Unabhängig von der historischen Komponente gilt: Es ist beim Führen von Fahrzeugen auf der Insel Vorsicht geboten, sonst drohen Schwindelattacken und Ungemach.
Das Prinzip Obacht leitete somit den Ausflug der Frei Schwimmer zum Champions League-Spiel gegen Tottenham nach London.
Während eine kleine Reisegruppe bereits Samstag vor der Partie Richtung Inselhauptstadt aufbrach, um anschließend mit dem Auto nach Wales zu düsen und einem Frauen-Fußball-Match beizuwohnen, reiste der Rest der Bande mit tausenden, anderen BVB-Fans Montag per Bus oder Flieger an.

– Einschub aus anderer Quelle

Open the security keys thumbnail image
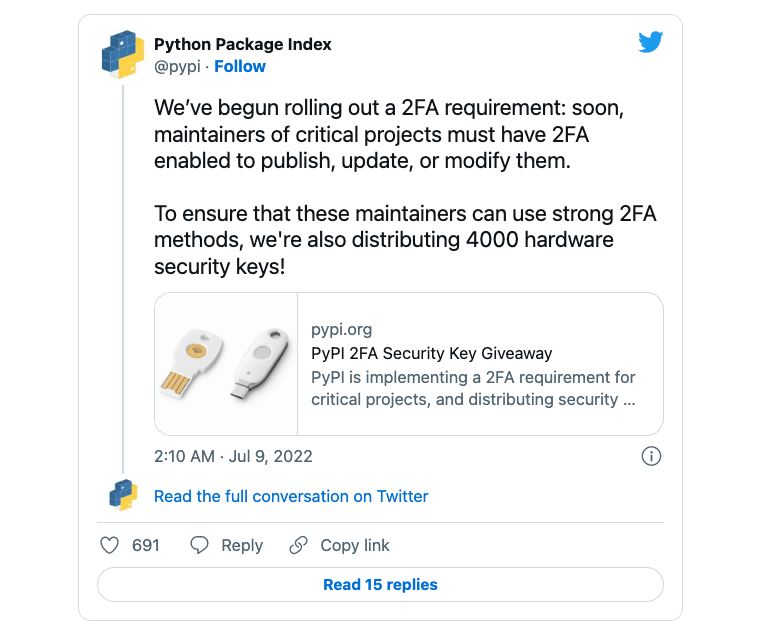777x635 pixels. pyautogui.click(x=227, y=364)
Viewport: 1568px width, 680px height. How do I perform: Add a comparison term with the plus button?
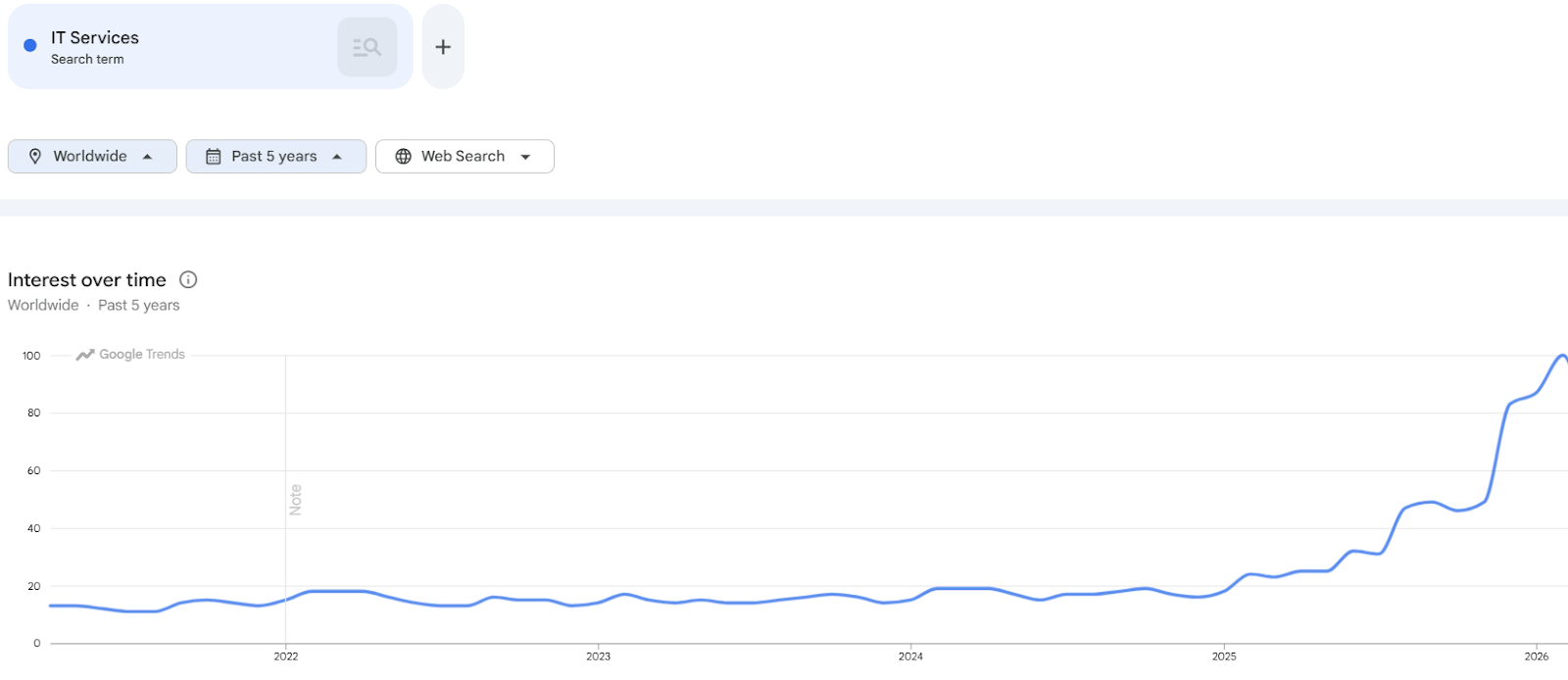(x=443, y=47)
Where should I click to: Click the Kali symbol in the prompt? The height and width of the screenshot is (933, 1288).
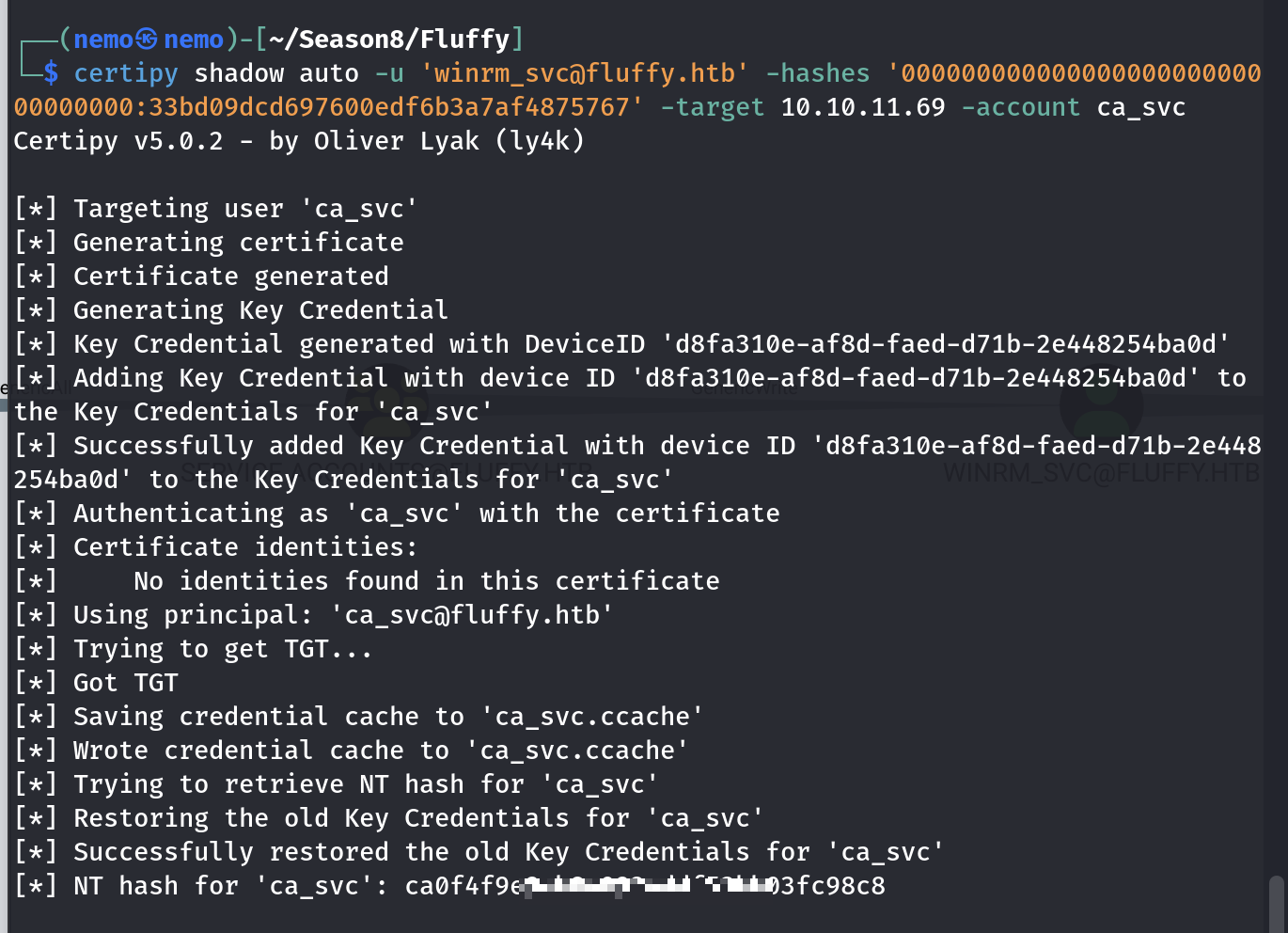point(147,40)
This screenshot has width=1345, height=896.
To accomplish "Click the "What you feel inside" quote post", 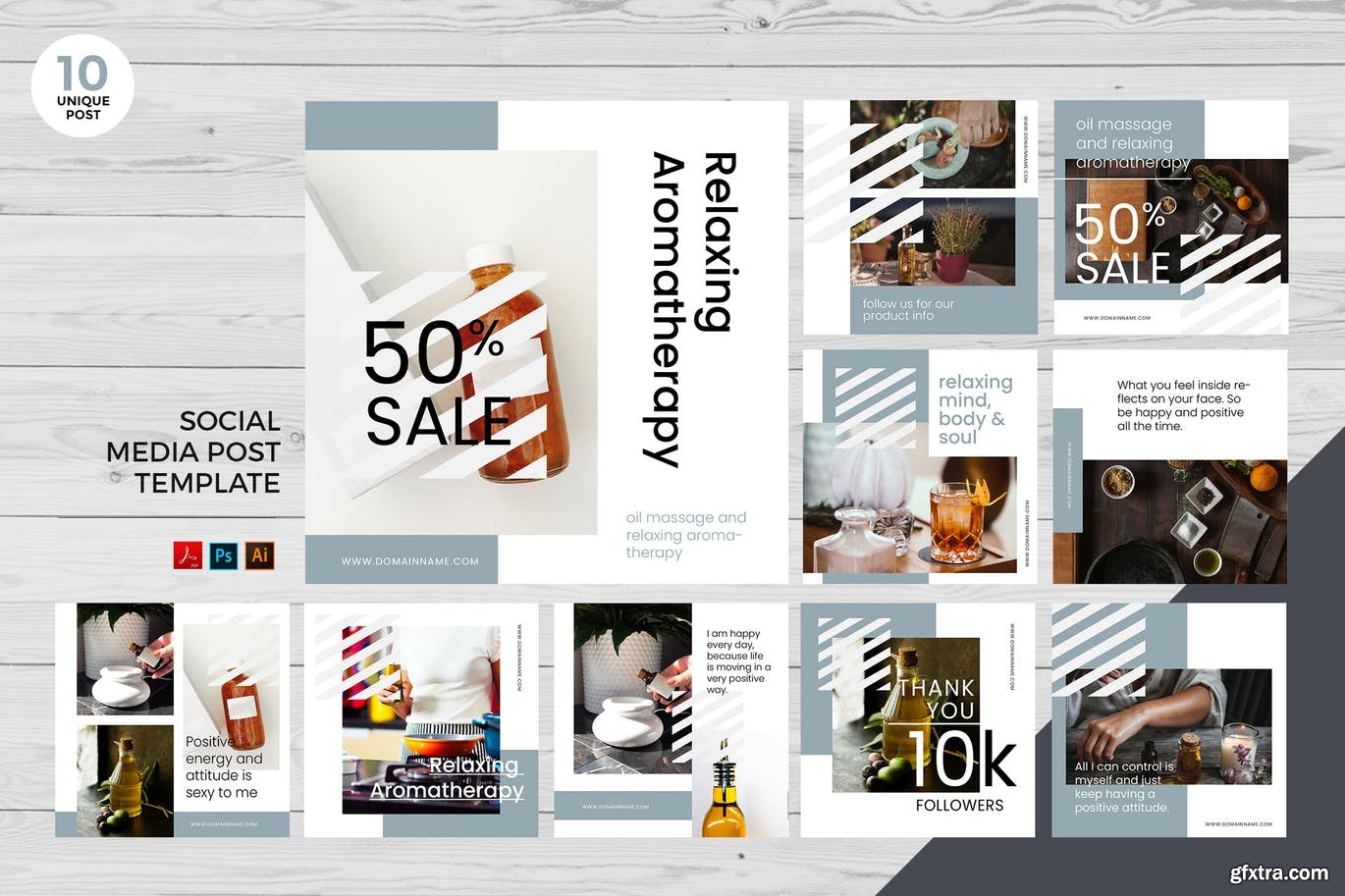I will click(x=1169, y=466).
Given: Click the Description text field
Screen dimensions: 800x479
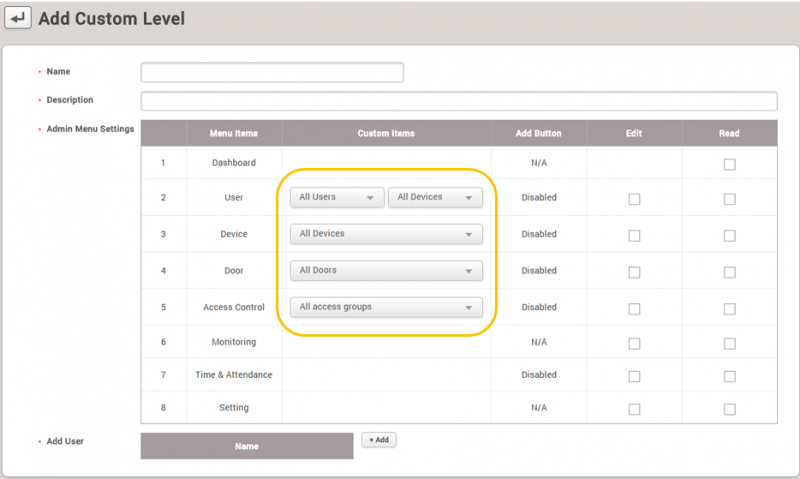Looking at the screenshot, I should 459,101.
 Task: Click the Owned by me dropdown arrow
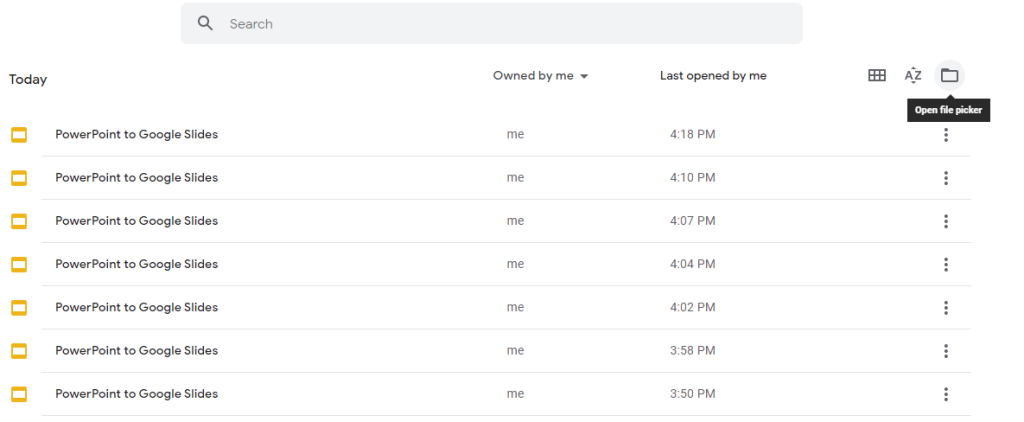584,76
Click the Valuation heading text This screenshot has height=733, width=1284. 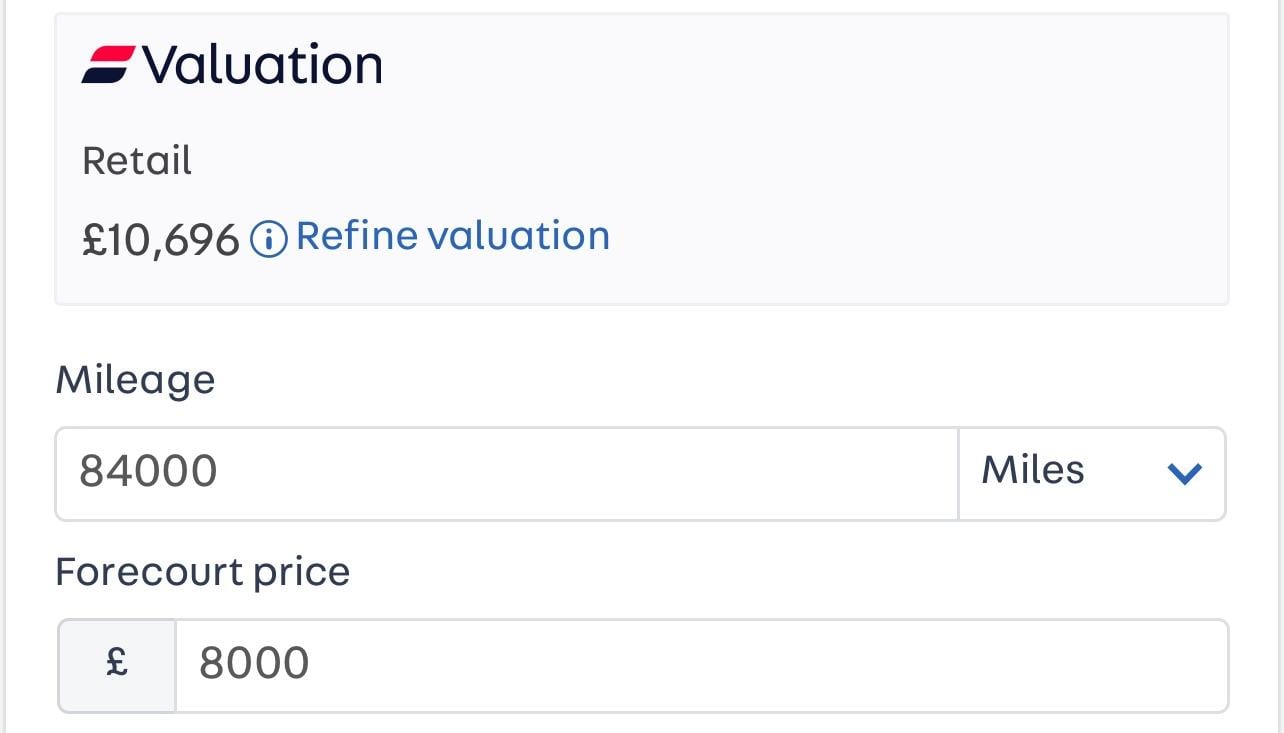pos(262,66)
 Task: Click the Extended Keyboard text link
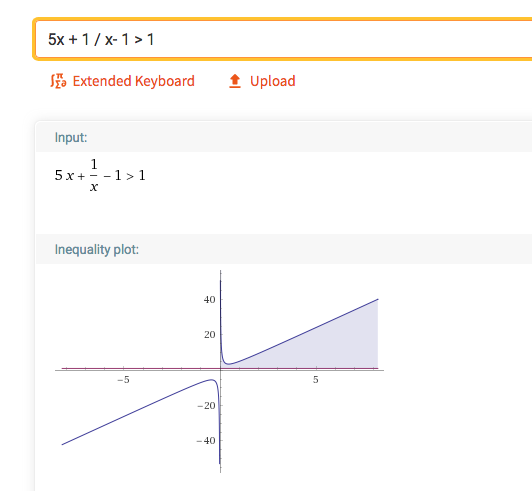coord(134,81)
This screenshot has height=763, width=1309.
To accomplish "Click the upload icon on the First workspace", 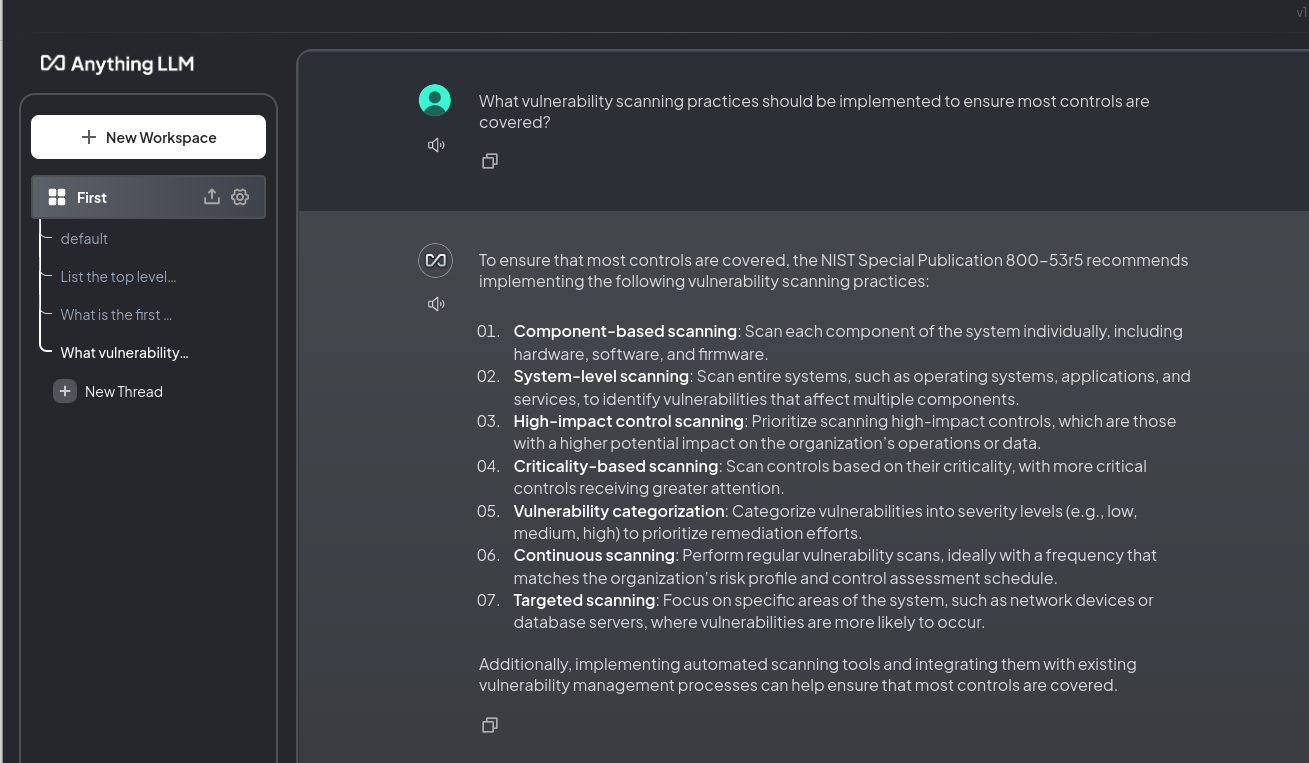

In London gab es Sightseeing-Touren oder Kneipenbummel – zum Beispiel ins beliebte Wetherspoon, um Dank allgegenwärtiger Vernetzung gesponserten Getränkeorder aus der Heimat via Instagram in Empfang zu nehmen.
Zu diesem Zeitpunkt waren für einige Frei Schwimmer auch kleinere, unvorhersehbare Schwierigkeiten überwunden, wie plötzliche Stornierungen von Unterkünften und dem Improvisieren von Schlafstätten. Kurz: Wer reist, kann viel erleben.
Das gilt übrigens auch für den BVB am Spieltagabend.
Während im neuen, eine Milliarde Euro teuren Tottenham-Stadion an der High Road die Anhänger von Borussia auf den Rängen einen beeindruckenden Auftritt ablieferten, leideten die Schwarz-Gelben auf dem Rasen an akuter Orientierungslosigkeit. Was dort in den ersten 45 Minuten an Leistung abgerufen wurde, spottete jeder Beschreibung und grenzte an Verweigerungshaltung. Die Lilywhites spielten unsere Jungs beim 0:2 schwindelig. Die Kovac-Kicker verloren völlig die Orientierung. Nicht wie Festlandbewohner im ungewohnten Linksverkehr. Sondern wie nach einem Schleudergang in einer Waschmaschine, mit Drehrichtung nach links und rechts.